Sensing things were going nowhere and we were in danger of alienating
a potential friend I laid our cards on the table. We were going to the
Darkwatch with the hope of thwarting the Drow, we had a fair idea of how
dangerous the road through Tilver’s Gap was but had no choice. Could
From the look in Amber’s eyes it seemed to me she had been expecting
the request. She told the others, whom we now realised were all rangers
of Mielikki, that she would guide us to The Darkwatch. Clearly this meant
us travelling along secret trails that the rangers were not happy about
outsiders knowing about. Amber confirmed Baldric’s rather light-hearted
suggestion that we would have to go part of the way blindfolded and warned
us in the most serious terms that we should not abuse the trust being
placed in us. Once or twice the rangers mentioned “The Hawk of the
Lady” a term for a priest or priestess of Mielikki. I was rather
curious to hear them refer to Amber at least once as “The Finder
of the Way”.
Jared was eager to move on. We buried the dead rangers under hastily assembled
cairns of stones and rounded up the horses. We were still glowing from
the Drow priestess’s Faerie Fire and both Faergil and Feyondra tried
and failed to dismiss it. Amber, Jared and the others lead us southwards
along a pass through the foothills.

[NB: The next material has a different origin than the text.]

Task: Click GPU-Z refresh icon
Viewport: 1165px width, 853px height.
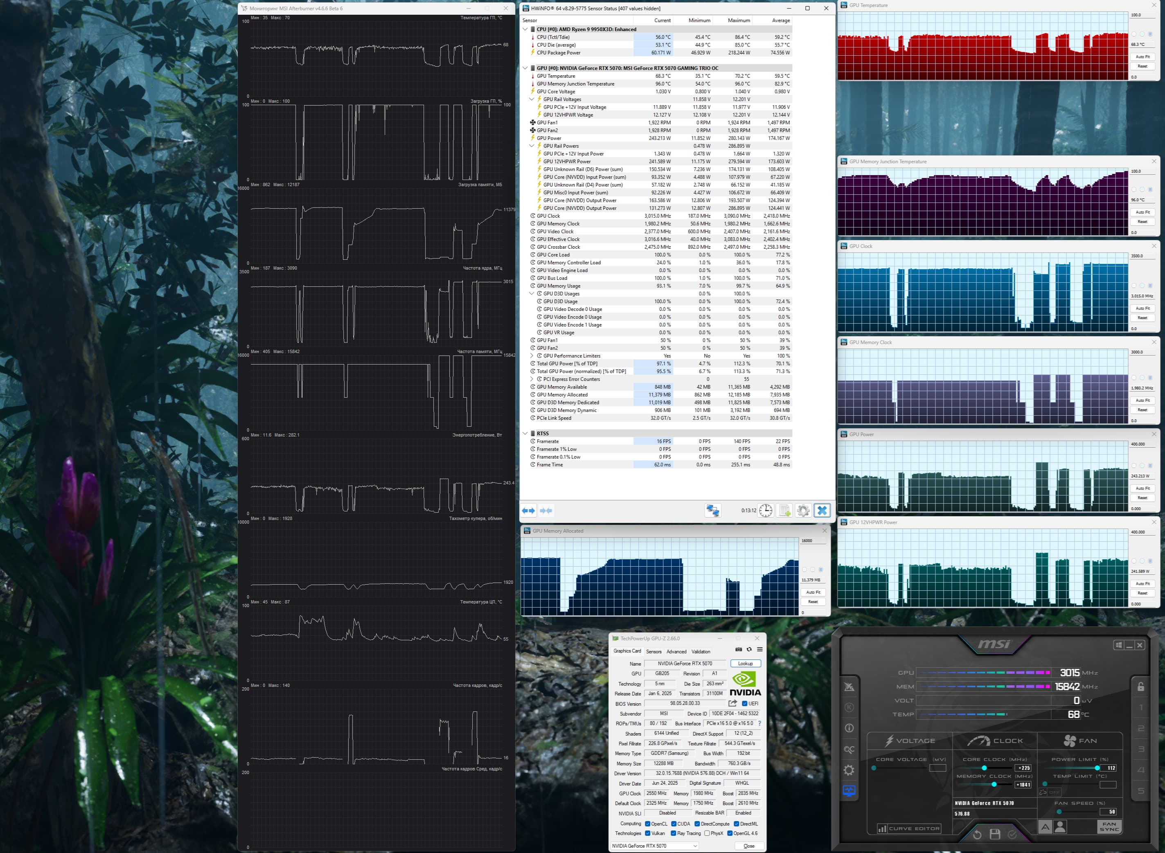Action: coord(749,650)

They pushed on at a hard pace, Primrose
had to ride or she would have been left behind and the pace, and the cold,
aggravated our wounds. As we walked through the dark the story of Bazil
and his ring was told yet again. I decided that it was time to mention
to Bazil something that had been on my mind for a while; perhaps the ring
would come off if Bazil apologised to Brandobaris. I was disappointed
but not really surprised when Bazil replied that, as far as he could see
he had nothing to apologise for.
After about an hour we reached the rangers camp. Their horses, including
Fleetfoot, were waiting for them there. I took the opportunity to do what
I could for the burns our mounts had sustained when the web caught fire
but my Divine Favour was greatly depleted after healing my companions.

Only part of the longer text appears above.